Start Listed records

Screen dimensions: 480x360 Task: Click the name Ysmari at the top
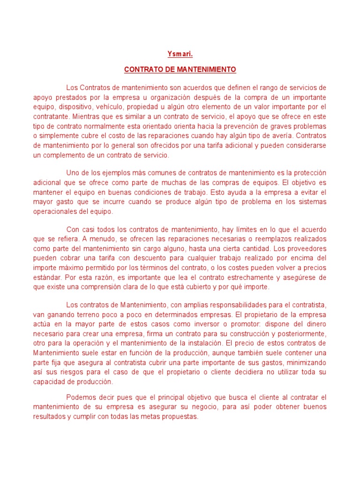click(x=180, y=54)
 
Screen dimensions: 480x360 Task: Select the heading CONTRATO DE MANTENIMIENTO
click(x=180, y=69)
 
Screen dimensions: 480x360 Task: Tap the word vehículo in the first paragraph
click(x=104, y=107)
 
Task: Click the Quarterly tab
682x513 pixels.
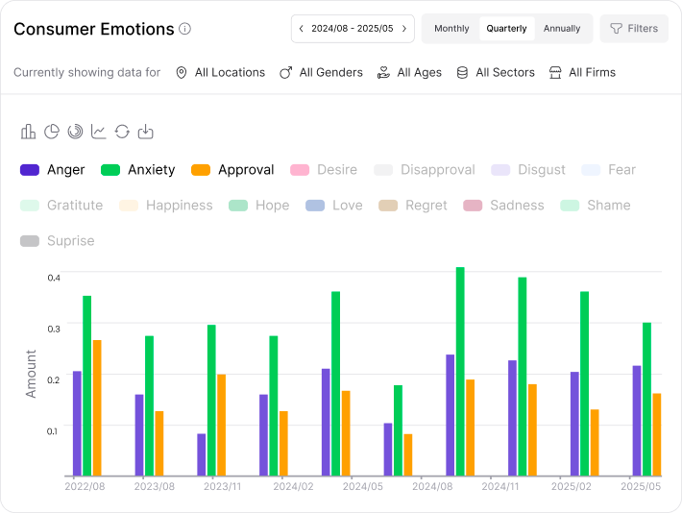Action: click(506, 29)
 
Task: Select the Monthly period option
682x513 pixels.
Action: click(451, 29)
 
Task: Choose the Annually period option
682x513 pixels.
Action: click(562, 29)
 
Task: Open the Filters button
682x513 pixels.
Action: click(634, 29)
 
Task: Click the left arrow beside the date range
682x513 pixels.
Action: click(302, 29)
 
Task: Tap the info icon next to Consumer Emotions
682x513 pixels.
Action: click(185, 29)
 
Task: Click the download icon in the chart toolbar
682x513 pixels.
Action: click(145, 132)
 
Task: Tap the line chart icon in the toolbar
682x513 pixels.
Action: click(99, 132)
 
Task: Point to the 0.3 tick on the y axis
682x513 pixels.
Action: click(54, 328)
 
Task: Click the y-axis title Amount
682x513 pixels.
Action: click(31, 374)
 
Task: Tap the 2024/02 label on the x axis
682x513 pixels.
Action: click(294, 487)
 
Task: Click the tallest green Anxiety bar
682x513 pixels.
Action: click(460, 371)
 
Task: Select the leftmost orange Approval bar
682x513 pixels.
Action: click(97, 407)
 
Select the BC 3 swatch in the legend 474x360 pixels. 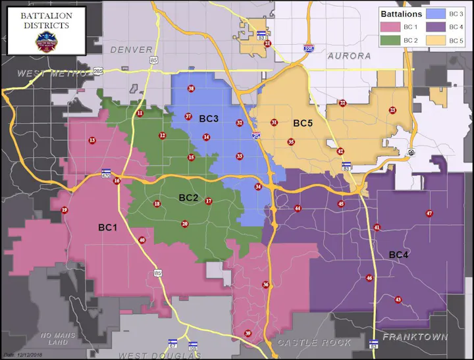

End Listed records

_Your task_: Convert all of the data above into a JSON list of strings, one string per line, skipping blank lines. Leave the pictures out of your answer.

_Task result_:
[
  "Screen dimensions: 480x360 Task: Click the name Ysmari at the top",
  "click(x=180, y=54)",
  "Screen dimensions: 480x360 Task: Select the heading CONTRATO DE MANTENIMIENTO",
  "click(x=180, y=69)",
  "Screen dimensions: 480x360 Task: Tap the word vehículo in the first paragraph",
  "click(x=104, y=107)",
  "Task: Click the Quarterly tab",
  "682x513 pixels.",
  "Action: click(506, 29)",
  "Task: Select the Monthly period option",
  "682x513 pixels.",
  "Action: click(451, 29)",
  "Task: Choose the Annually period option",
  "682x513 pixels.",
  "Action: click(562, 29)",
  "Task: Open the Filters button",
  "682x513 pixels.",
  "Action: click(634, 29)",
  "Task: Click the left arrow beside the date range",
  "682x513 pixels.",
  "Action: click(302, 29)",
  "Task: Tap the info icon next to Consumer Emotions",
  "682x513 pixels.",
  "Action: click(185, 29)",
  "Task: Click the download icon in the chart toolbar",
  "682x513 pixels.",
  "Action: click(145, 132)",
  "Task: Tap the line chart icon in the toolbar",
  "682x513 pixels.",
  "Action: click(99, 132)",
  "Task: Point to the 0.3 tick on the y axis",
  "682x513 pixels.",
  "Action: click(54, 328)",
  "Task: Click the y-axis title Amount",
  "682x513 pixels.",
  "Action: click(31, 374)",
  "Task: Tap the 2024/02 label on the x axis",
  "682x513 pixels.",
  "Action: click(294, 487)",
  "Task: Click the tallest green Anxiety bar",
  "682x513 pixels.",
  "Action: click(460, 371)",
  "Task: Select the leftmost orange Approval bar",
  "682x513 pixels.",
  "Action: click(97, 407)",
  "Select the BC 3 swatch in the legend 474x360 pixels. "
]